**Dataset entries**
((

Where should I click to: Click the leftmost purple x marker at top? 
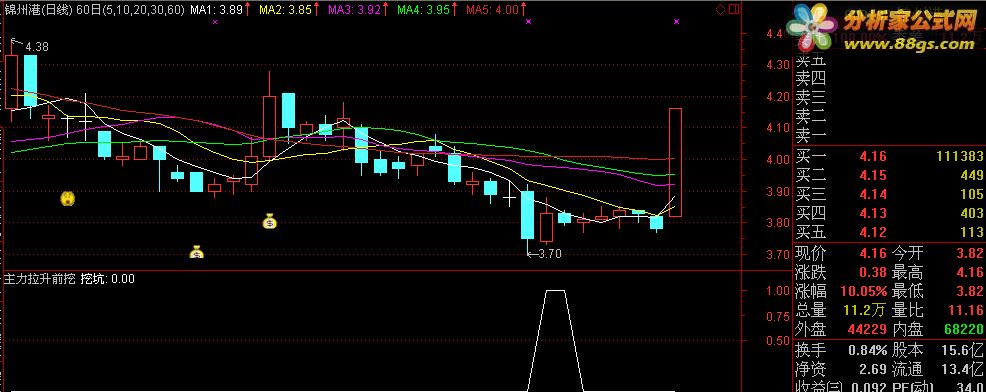pyautogui.click(x=215, y=21)
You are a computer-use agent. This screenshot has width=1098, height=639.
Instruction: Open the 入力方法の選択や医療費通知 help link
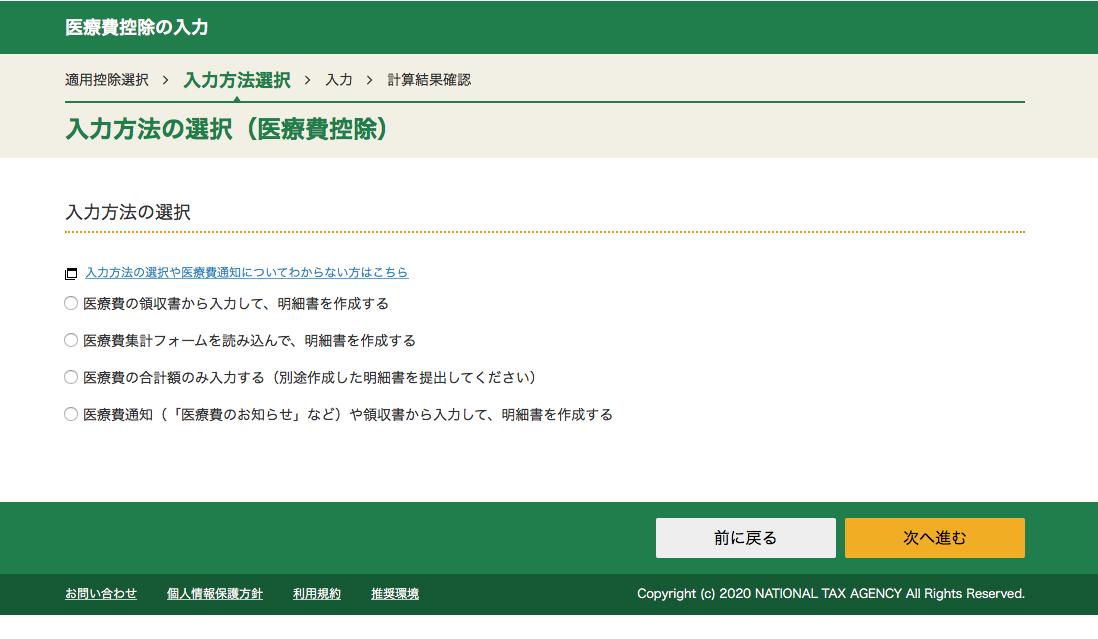coord(246,273)
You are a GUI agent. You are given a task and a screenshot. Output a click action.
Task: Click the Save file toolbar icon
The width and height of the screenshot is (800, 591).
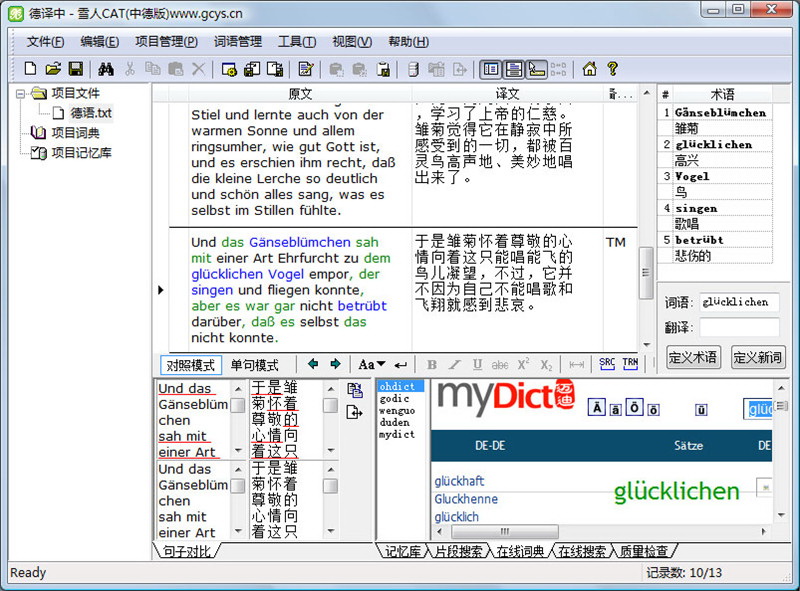75,69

))

**Task goal**
All lines from the beginning of the material through the line that holds "You are a GUI", both included, should be returned exactly; please omit any pictures and add no other lines.

**Response area**
Where should I click to: Click the leftmost purple x marker at top? 
pyautogui.click(x=215, y=21)
You are a computer-use agent. This screenshot has width=1098, height=639.
Instruction: Open the 入力方法の選択や医療費通知 help link
coord(246,273)
You are a GUI agent. You are given a task and a screenshot. Output a click action.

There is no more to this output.